→ **What to produce**:
Leave out the pictures, and copy exactly the lines from the line with "This screenshot has width=1280, height=800." through the last line of the data below.

→ **Available data**:
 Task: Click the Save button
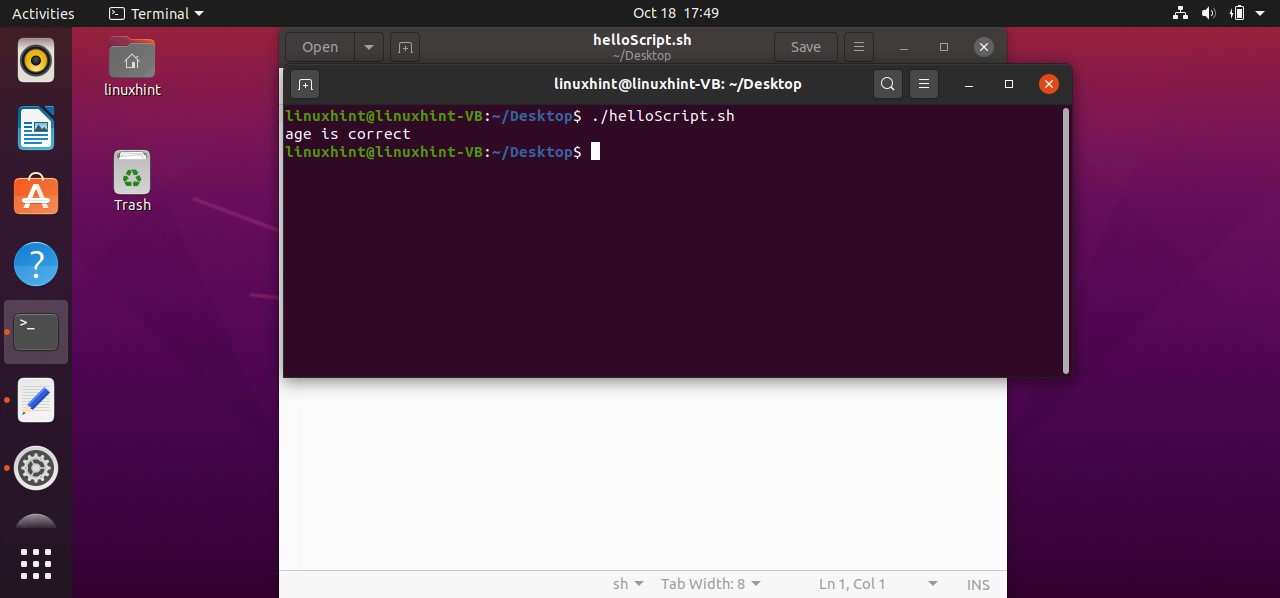[805, 47]
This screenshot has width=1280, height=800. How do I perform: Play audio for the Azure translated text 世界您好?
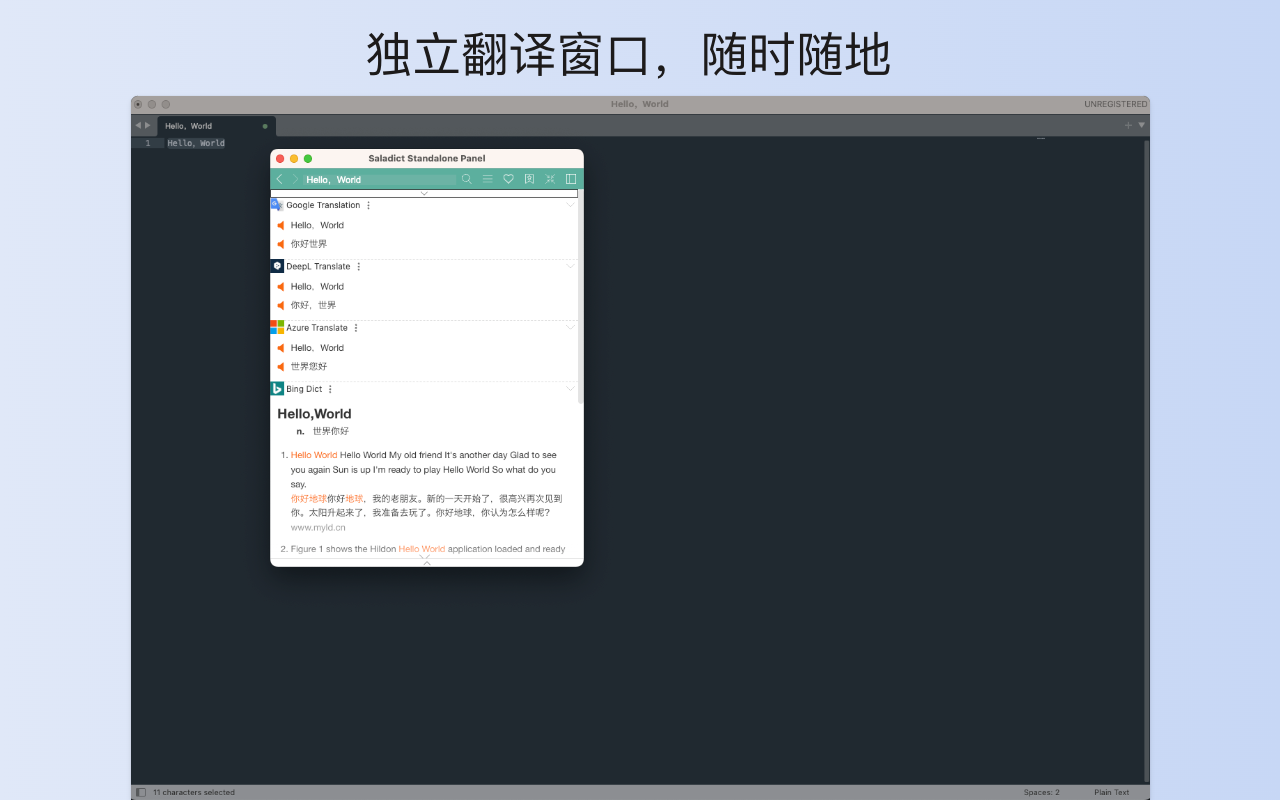click(x=281, y=366)
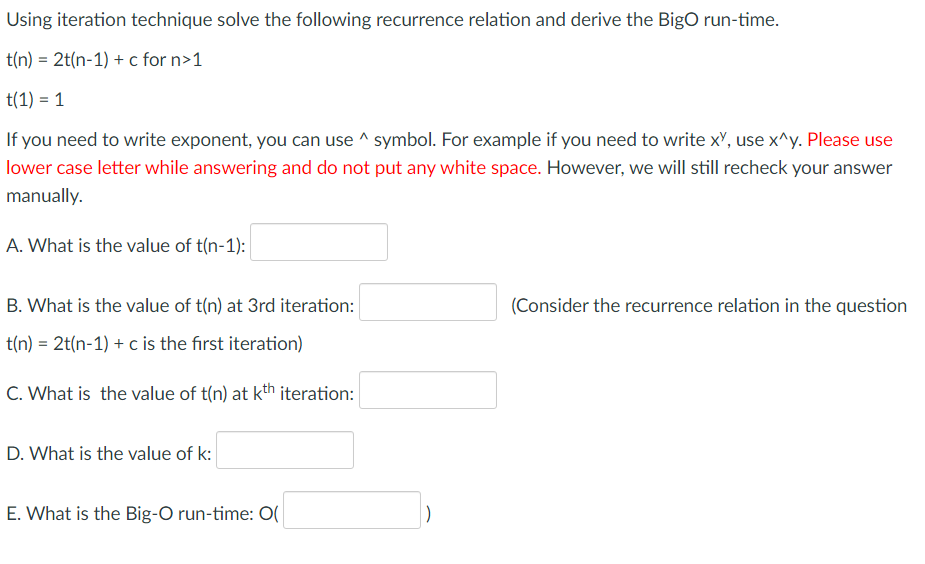Click the recurrence 't(n) = 2t(n-1) + c for n>1'
The width and height of the screenshot is (925, 564).
(x=104, y=60)
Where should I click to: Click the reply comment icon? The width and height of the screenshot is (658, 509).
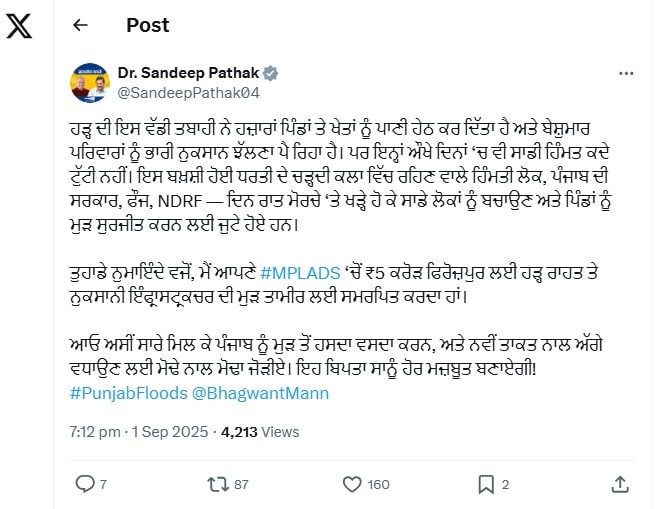84,484
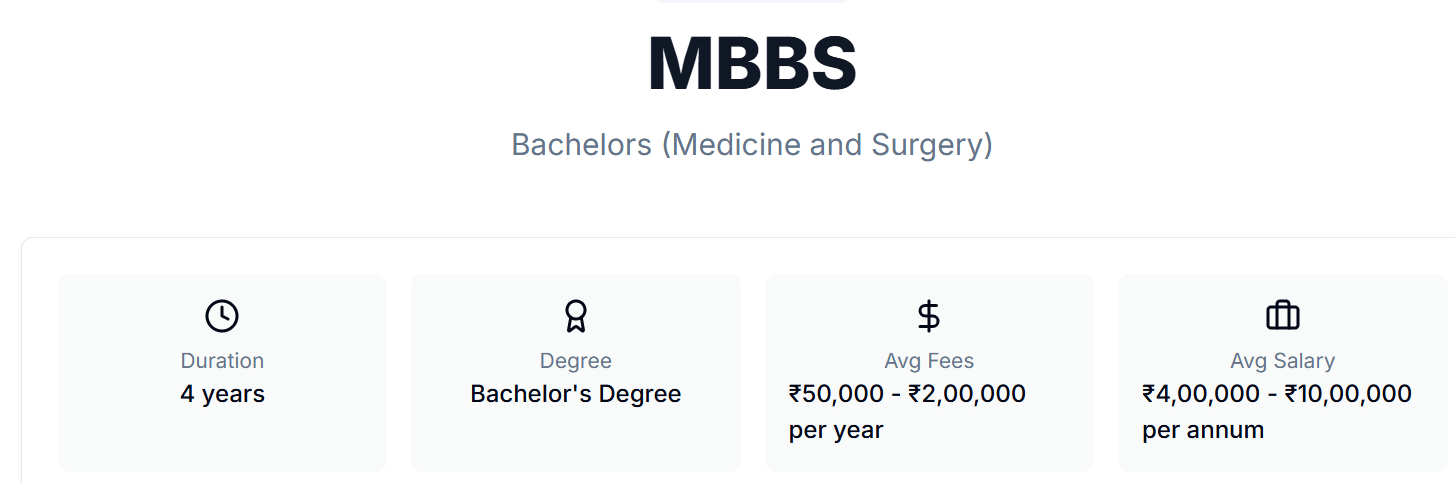Select the Degree label text
This screenshot has width=1455, height=484.
576,361
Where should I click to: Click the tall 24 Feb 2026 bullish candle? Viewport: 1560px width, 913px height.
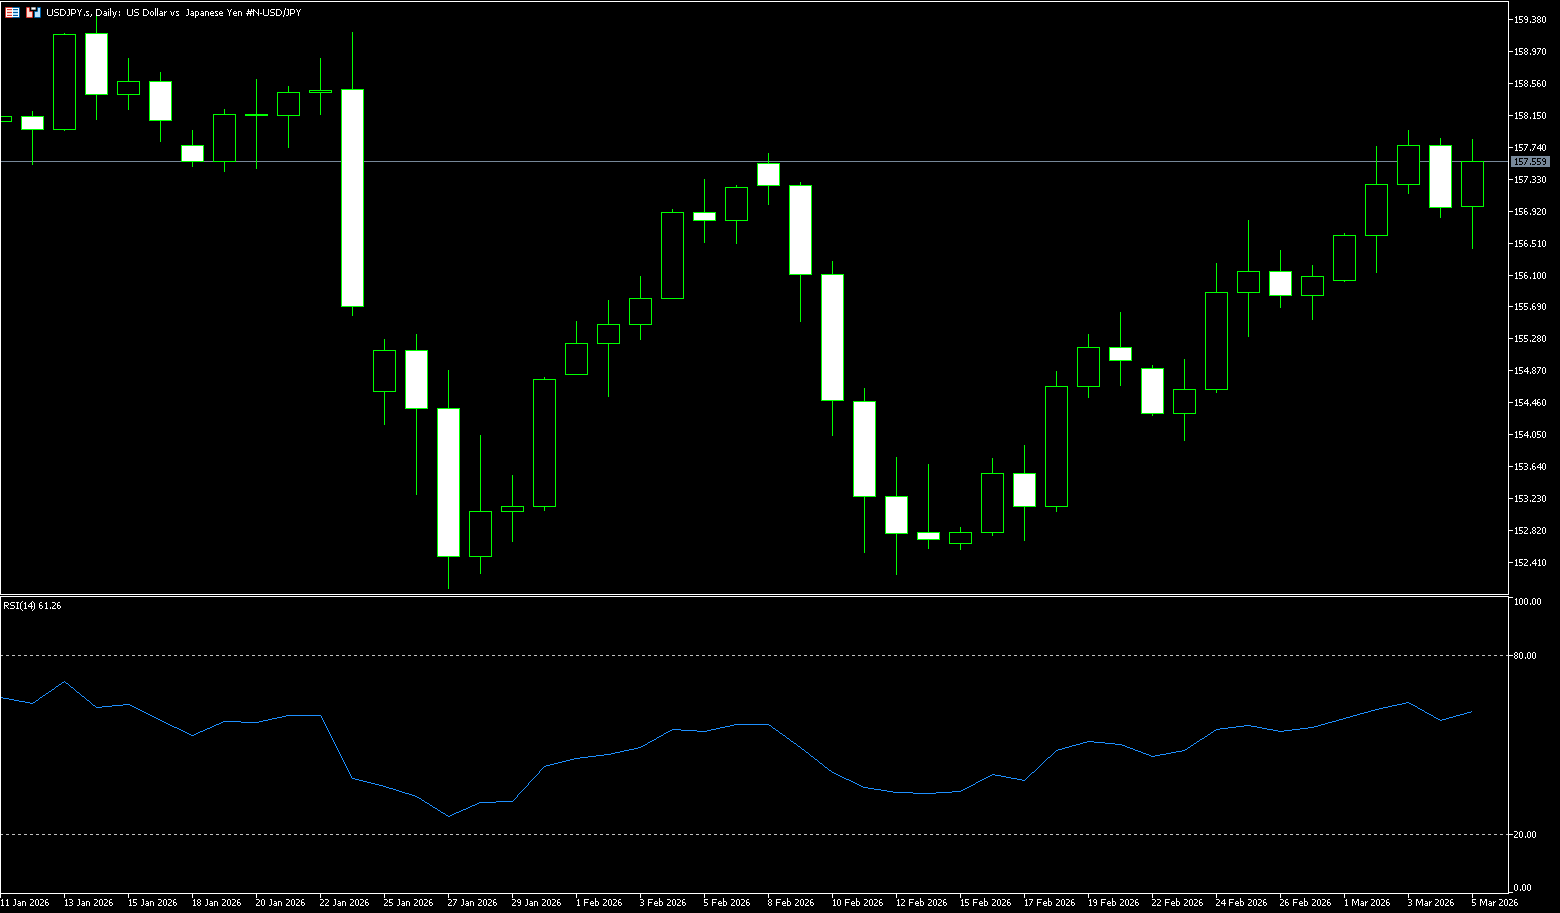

→ **Result of the exercise**:
This screenshot has width=1280, height=800. How do I perform: Play audio for the Azure translated text 世界您好?
click(x=281, y=366)
Click the recurrence 't(n) = 2t(n-1) + c for n>1'
The width and height of the screenshot is (925, 564).
(x=104, y=60)
Where should I click to: Click the reply comment icon? The width and height of the screenshot is (658, 509).
84,484
Select the Degree label text
This screenshot has width=1455, height=484.
576,361
Where should I click to: Click the tall 24 Feb 2026 bullish candle? Viewport: 1560px width, 913px height.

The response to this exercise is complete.